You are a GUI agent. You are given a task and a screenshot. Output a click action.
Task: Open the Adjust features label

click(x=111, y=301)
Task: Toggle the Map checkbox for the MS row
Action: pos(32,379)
* * * * * * * * *
# TASK
The entire listing above, every line of it, should be copied out exactly.

# SOLUTION FOR THIS PROBLEM
You are a GUI agent. You are given a task and a screenshot. Output a click action.
Task: Open the Adjust features label

click(x=111, y=301)
Task: Toggle the Map checkbox for the MS row
Action: pos(32,379)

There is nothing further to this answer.